What to work on:
- A) From the article on Rocky Anderson, set down the passage that starts at the words "Pennsylvania may be" and ends after the words "that candidate loses.". Copy it word for word.
- B) Answer each question using the article on Rocky Anderson:
(i) In what year was the article published on sltrib.com?
(ii) Anderson was a presidential candidate for which party?
(iii) How many years after the U.S. Constitution was drafted is Pennsylvania now being called the place where democracy goes to die?
- C) List every name of a U.S. state in the Rocky Anderson article, including any nickname for a state.

Given passage:
-- begin --

Rocky: Utah's other favorite son
This is an archived article that was published on sltrib.com in 2012, and information in the article may be outdated. It is provided only for personal research purposes and may not be reprinted.

Pennsylvania may be the proud home of the Liberty Bell and the state where the U.S. Constitution was drafted, but 225 years after that event, it's now being called the place where democracy goes to die.

At least that's what Rocky Anderson will say about his adventures as a presidential candidate for the Justice Party.

Anderson, who has been trying to get on the ballot in as many states as possible, gave up the effort in the Keystone State after learning about a law there that requires a candidate to pay court fees if the candidate's right to appear on the ballot is challenged and that candidate loses.

-- end --

Extracted records:
-- begin --

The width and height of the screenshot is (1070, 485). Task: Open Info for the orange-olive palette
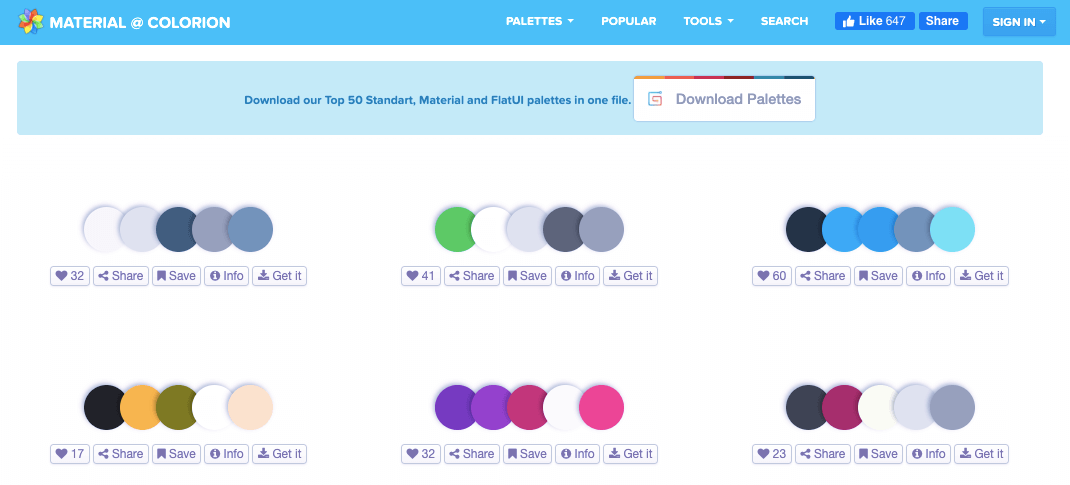pos(227,454)
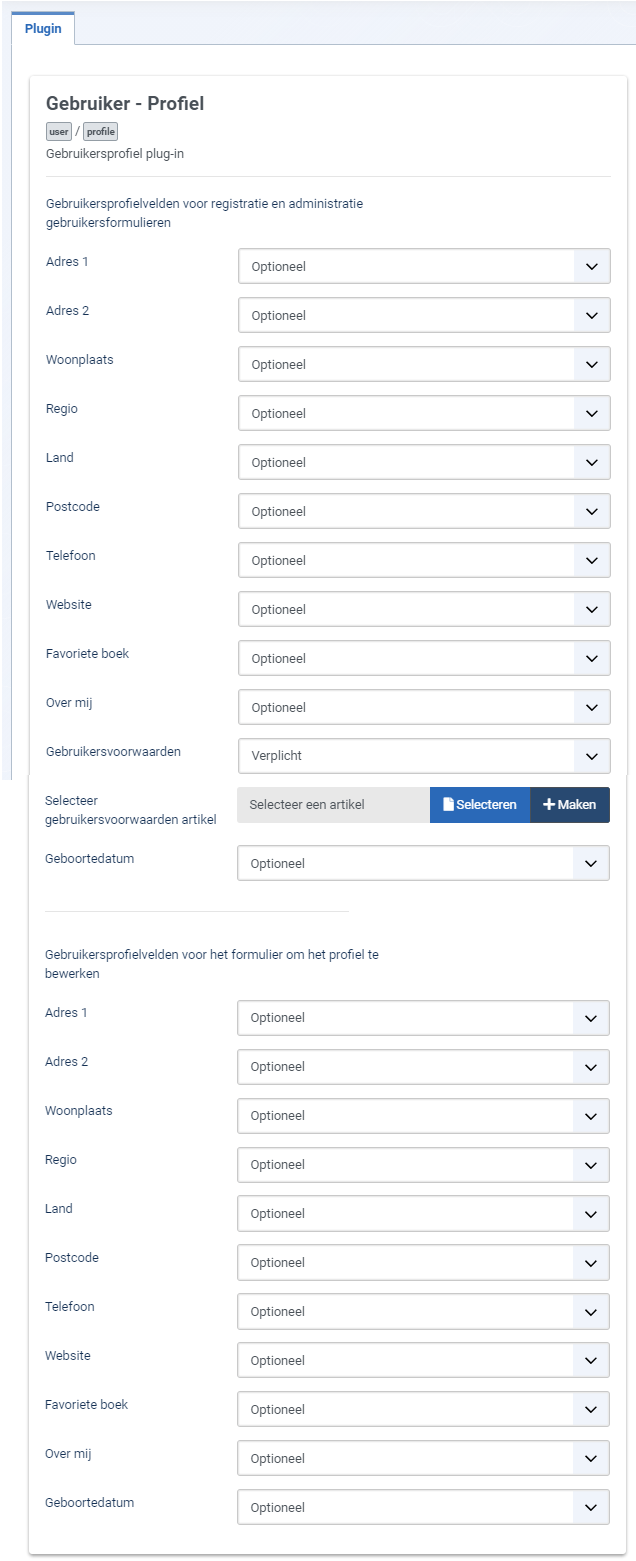Image resolution: width=636 pixels, height=1561 pixels.
Task: Expand the registration Woonplaats dropdown
Action: (x=424, y=365)
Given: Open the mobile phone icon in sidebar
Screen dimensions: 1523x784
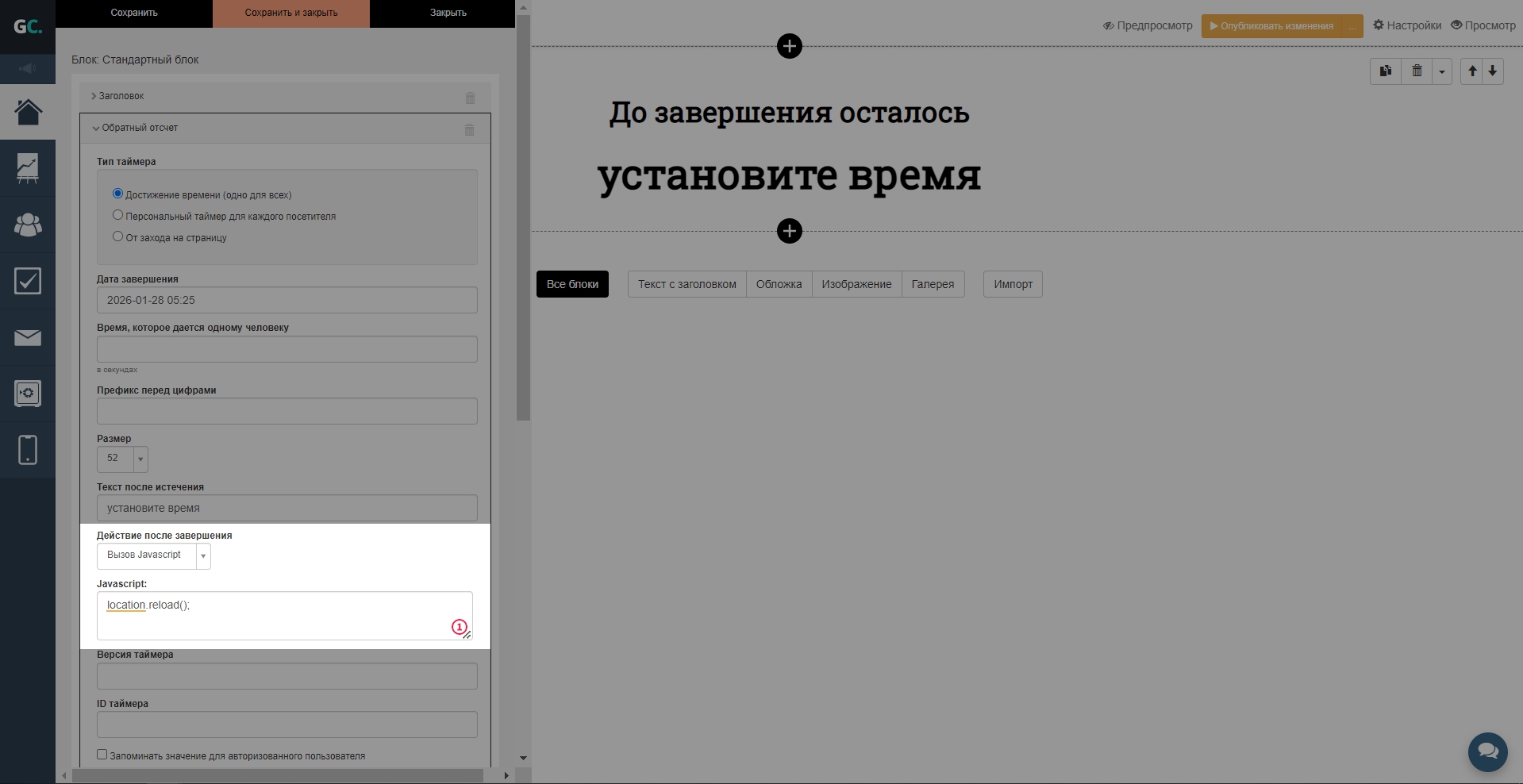Looking at the screenshot, I should click(28, 450).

-- end --

Solutions below:
- A)
Pennsylvania may be the proud home of the Liberty Bell and the state where the U.S. Constitution was drafted, but 225 years after that event, it's now being called the place where democracy goes to die.

At least that's what Rocky Anderson will say about his adventures as a presidential candidate for the Justice Party.

Anderson, who has been trying to get on the ballot in as many states as possible, gave up the effort in the Keystone State after learning about a law there that requires a candidate to pay court fees if the candidate's right to appear on the ballot is challenged and that candidate loses.

- B)
(i) 2012
(ii) The Justice Party
(iii) 225 years

- C)
Utah
Pennsylvania
Keystone State